Кларнет издал пронзительное верхнее «фа». Ред опустил инструмент и принялся разглядывать мундштук.

– Значит, ты про это знаешь.

Это был не вопрос, а констатация факта.

– Статья девятнадцатая, – сказала она.

– Ну да, – проворчал он.

– И как ты собираешься… ну, ее исполнить?

– Я же тебе говорил – я строптив и непокорен. Не люблю чувствовать себя связанным.

Он покосился на потолок.

– Интересно было бы знать, нет ли у меня где-нибудь незаконных детишек. Может, это их удовлетворит.

Он посмотрел на нее.

– Между прочим, статья девятнадцатая относится и к тебе. Ты теперь одна из наших Сестер.
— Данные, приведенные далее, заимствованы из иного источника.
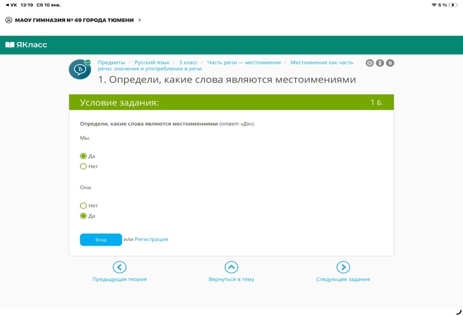The width and height of the screenshot is (463, 316).
Task: Share via the Mail.ru @ icon
Action: pyautogui.click(x=370, y=63)
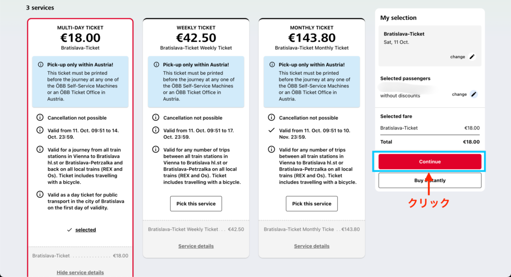Click the pencil icon beside passengers change
Viewport: 511px width, 277px height.
click(474, 94)
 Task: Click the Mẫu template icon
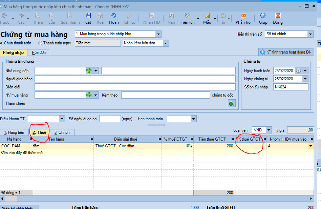coord(207,16)
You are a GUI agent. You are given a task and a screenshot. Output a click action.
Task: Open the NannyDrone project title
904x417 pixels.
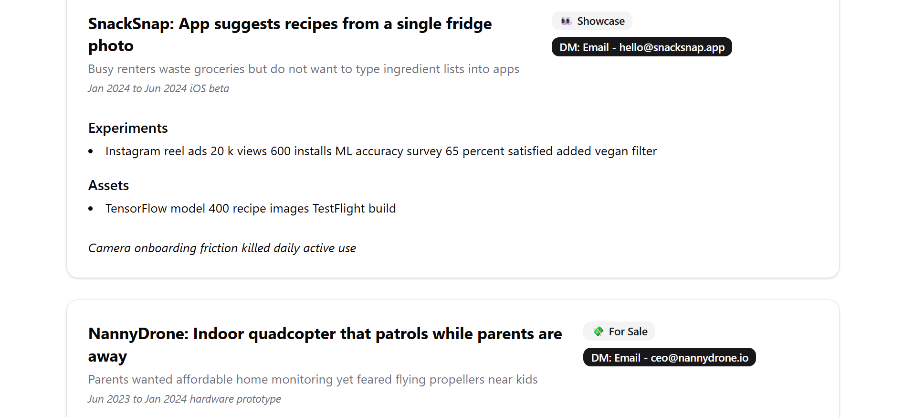pyautogui.click(x=325, y=345)
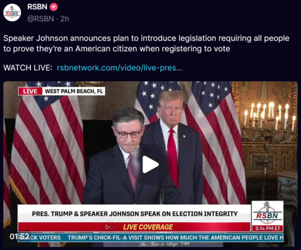Open the post's 2h timestamp
Viewport: 301px width, 250px height.
(64, 19)
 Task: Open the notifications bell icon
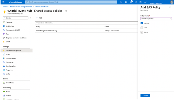pyautogui.click(x=131, y=2)
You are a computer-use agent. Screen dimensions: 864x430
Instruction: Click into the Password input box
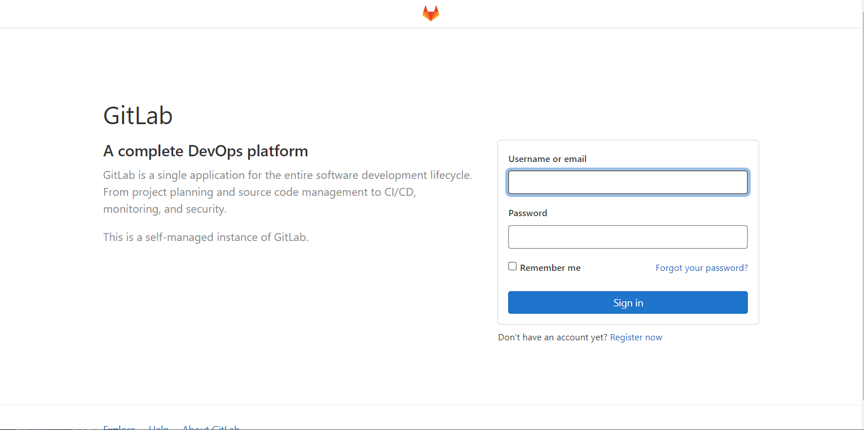coord(628,237)
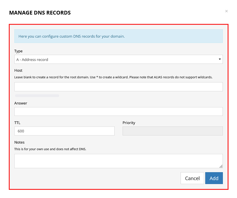
Task: Click the blue Add button
Action: click(x=214, y=178)
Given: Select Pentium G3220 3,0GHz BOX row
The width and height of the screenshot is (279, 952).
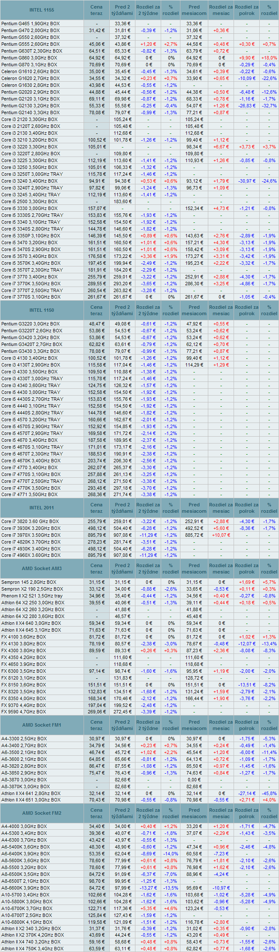Looking at the screenshot, I should pyautogui.click(x=30, y=324).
– Угу. Босоногая и вечно беременная. Всю жизнь только об этом и мечтала. Машина по производству детишек для Утопии.

– Да перестань, что за цинизм? – Он помолчал, потом начал совсем другим тоном: – Скажи мне вот что. Представь себе, что ты взялась организовать группу для конструирования будущего. Как бы ты добивалась, чтобы все действовали осторожно и ответственно?

– Ну, я вербовала бы только таких, у кого есть чувство ответственности перед обществом.

Ред покачал головой.

– Нет, не проходит. Как это измерить? Как твои вербовщики смогут таких людей отбирать? Как обеспечить, чтобы это передавалось из поколения в поколение? Нет, тут должен быть какой-то простой механизм – надежный и действующий автоматически. Что-нибудь такое, что само собой заставляет чувствовать ответственность.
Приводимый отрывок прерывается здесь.